* [YOUR GOAL]:
What you return should be every record, retyped without a single change.
──────── ENTRIES SUPPLIED
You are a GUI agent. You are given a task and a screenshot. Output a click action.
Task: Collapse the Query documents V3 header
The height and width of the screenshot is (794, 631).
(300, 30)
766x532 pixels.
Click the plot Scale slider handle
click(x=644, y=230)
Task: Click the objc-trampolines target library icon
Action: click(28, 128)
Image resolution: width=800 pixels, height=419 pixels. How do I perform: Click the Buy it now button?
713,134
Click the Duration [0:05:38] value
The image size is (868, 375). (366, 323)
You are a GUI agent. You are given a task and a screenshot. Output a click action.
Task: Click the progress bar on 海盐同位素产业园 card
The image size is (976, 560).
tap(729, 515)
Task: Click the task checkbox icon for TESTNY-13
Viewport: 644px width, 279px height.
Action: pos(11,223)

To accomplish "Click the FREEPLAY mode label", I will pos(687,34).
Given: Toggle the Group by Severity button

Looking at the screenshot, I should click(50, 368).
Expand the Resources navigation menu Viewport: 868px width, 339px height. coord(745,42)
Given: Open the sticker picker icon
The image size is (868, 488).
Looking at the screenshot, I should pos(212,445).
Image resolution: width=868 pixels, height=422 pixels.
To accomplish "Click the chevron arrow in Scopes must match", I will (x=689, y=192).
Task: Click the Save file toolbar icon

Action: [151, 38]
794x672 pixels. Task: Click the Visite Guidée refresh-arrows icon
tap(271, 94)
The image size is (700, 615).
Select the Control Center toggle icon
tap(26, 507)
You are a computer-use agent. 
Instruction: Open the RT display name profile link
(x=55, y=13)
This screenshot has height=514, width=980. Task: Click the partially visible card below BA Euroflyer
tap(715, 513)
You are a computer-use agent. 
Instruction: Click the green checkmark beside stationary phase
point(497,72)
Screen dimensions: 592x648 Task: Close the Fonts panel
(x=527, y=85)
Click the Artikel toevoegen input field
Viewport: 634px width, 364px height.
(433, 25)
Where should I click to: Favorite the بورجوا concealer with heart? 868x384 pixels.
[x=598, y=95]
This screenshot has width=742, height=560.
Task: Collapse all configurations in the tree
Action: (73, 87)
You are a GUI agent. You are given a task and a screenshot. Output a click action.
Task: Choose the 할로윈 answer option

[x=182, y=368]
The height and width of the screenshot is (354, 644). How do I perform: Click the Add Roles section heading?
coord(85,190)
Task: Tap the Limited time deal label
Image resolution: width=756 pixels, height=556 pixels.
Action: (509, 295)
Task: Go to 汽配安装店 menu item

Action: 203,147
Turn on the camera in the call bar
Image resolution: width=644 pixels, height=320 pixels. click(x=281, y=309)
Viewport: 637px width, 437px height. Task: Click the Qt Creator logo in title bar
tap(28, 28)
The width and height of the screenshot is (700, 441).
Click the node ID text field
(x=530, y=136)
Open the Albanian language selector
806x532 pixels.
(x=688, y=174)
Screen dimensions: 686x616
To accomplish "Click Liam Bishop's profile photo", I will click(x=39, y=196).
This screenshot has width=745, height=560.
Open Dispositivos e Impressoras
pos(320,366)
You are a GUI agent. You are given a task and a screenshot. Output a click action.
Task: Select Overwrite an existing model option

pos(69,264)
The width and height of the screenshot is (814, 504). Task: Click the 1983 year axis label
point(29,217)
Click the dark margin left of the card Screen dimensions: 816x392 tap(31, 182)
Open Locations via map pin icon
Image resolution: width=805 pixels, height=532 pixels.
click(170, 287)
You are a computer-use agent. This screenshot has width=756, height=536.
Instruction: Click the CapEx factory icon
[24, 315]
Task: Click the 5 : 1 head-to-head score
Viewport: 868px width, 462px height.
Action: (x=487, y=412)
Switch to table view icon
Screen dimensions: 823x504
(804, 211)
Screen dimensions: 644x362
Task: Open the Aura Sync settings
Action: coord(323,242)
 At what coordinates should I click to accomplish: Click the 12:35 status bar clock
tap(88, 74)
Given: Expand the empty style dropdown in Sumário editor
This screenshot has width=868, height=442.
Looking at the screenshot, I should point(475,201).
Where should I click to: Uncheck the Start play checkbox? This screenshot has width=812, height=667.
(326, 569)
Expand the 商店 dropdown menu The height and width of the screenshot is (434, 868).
────────────────
* [REPLY TO THE EXERCISE]:
You are a GUI agent. You are given a task and a screenshot. Output a click action.
Task: Collapse the Query documents V3 header
The height and width of the screenshot is (794, 631).
(300, 30)
766x532 pixels.
Click the plot Scale slider handle
click(x=644, y=230)
Task: Click the objc-trampolines target library icon
Action: click(28, 128)
Image resolution: width=800 pixels, height=419 pixels. How do I perform: Click the Buy it now button?
713,134
Click the Duration [0:05:38] value
The image size is (868, 375). (366, 323)
You are a GUI agent. You are given a task and a screenshot. Output a click action.
Task: Click the progress bar on 海盐同位素产业园 card
The image size is (976, 560).
tap(729, 515)
Task: Click the task checkbox icon for TESTNY-13
Viewport: 644px width, 279px height.
Action: pos(11,223)

To accomplish "Click the FREEPLAY mode label", I will pos(687,34).
Given: Toggle the Group by Severity button

Looking at the screenshot, I should click(50, 368).
Expand the Resources navigation menu Viewport: 868px width, 339px height. coord(745,42)
Given: Open the sticker picker icon
The image size is (868, 488).
Looking at the screenshot, I should pos(212,445).
Image resolution: width=868 pixels, height=422 pixels.
To accomplish "Click the chevron arrow in Scopes must match", I will (x=689, y=192).
Task: Click the Save file toolbar icon

Action: [151, 38]
794x672 pixels. Task: Click the Visite Guidée refresh-arrows icon
tap(271, 94)
The image size is (700, 615).
Select the Control Center toggle icon
tap(26, 507)
You are a computer-use agent. 
Instruction: Open the RT display name profile link
(x=55, y=13)
This screenshot has height=514, width=980. Task: Click the partially visible card below BA Euroflyer
tap(715, 513)
You are a computer-use agent. 
Instruction: Click the green checkmark beside stationary phase
point(497,72)
Screen dimensions: 592x648 Task: Close the Fonts panel
(x=527, y=85)
Click the Artikel toevoegen input field
Viewport: 634px width, 364px height.
(433, 25)
Where should I click to: Favorite the بورجوا concealer with heart? 868x384 pixels.
[x=598, y=95]
This screenshot has width=742, height=560.
Task: Collapse all configurations in the tree
Action: (73, 87)
You are a GUI agent. You are given a task and a screenshot. Output a click action.
Task: Choose the 할로윈 answer option

[x=182, y=368]
The height and width of the screenshot is (354, 644). How do I perform: Click the Add Roles section heading?
coord(85,190)
Task: Tap the Limited time deal label
Image resolution: width=756 pixels, height=556 pixels.
Action: (509, 295)
Task: Go to 汽配安装店 menu item

Action: 203,147
Turn on the camera in the call bar
Image resolution: width=644 pixels, height=320 pixels. click(x=281, y=309)
Viewport: 637px width, 437px height. Task: Click the Qt Creator logo in title bar
tap(28, 28)
The width and height of the screenshot is (700, 441).
Click the node ID text field
(x=530, y=136)
Open the Albanian language selector
806x532 pixels.
(x=688, y=174)
Screen dimensions: 686x616
To accomplish "Click Liam Bishop's profile photo", I will click(x=39, y=196).
This screenshot has width=745, height=560.
Open Dispositivos e Impressoras
pos(320,366)
You are a GUI agent. You are given a task and a screenshot. Output a click action.
Task: Select Overwrite an existing model option

pos(69,264)
The width and height of the screenshot is (814, 504). Task: Click the 1983 year axis label
point(29,217)
Click the dark margin left of the card Screen dimensions: 816x392 tap(31, 182)
Open Locations via map pin icon
Image resolution: width=805 pixels, height=532 pixels.
click(170, 287)
You are a computer-use agent. This screenshot has width=756, height=536.
Instruction: Click the CapEx factory icon
[24, 315]
Task: Click the 5 : 1 head-to-head score
Viewport: 868px width, 462px height.
Action: (x=487, y=412)
Switch to table view icon
Screen dimensions: 823x504
(804, 211)
Screen dimensions: 644x362
Task: Open the Aura Sync settings
Action: coord(323,242)
 At what coordinates should I click to accomplish: Click the 12:35 status bar clock
tap(88, 74)
Given: Expand the empty style dropdown in Sumário editor
This screenshot has width=868, height=442.
Looking at the screenshot, I should point(475,201).
Where should I click to: Uncheck the Start play checkbox? This screenshot has width=812, height=667.
(326, 569)
Expand the 商店 dropdown menu The height and width of the screenshot is (434, 868).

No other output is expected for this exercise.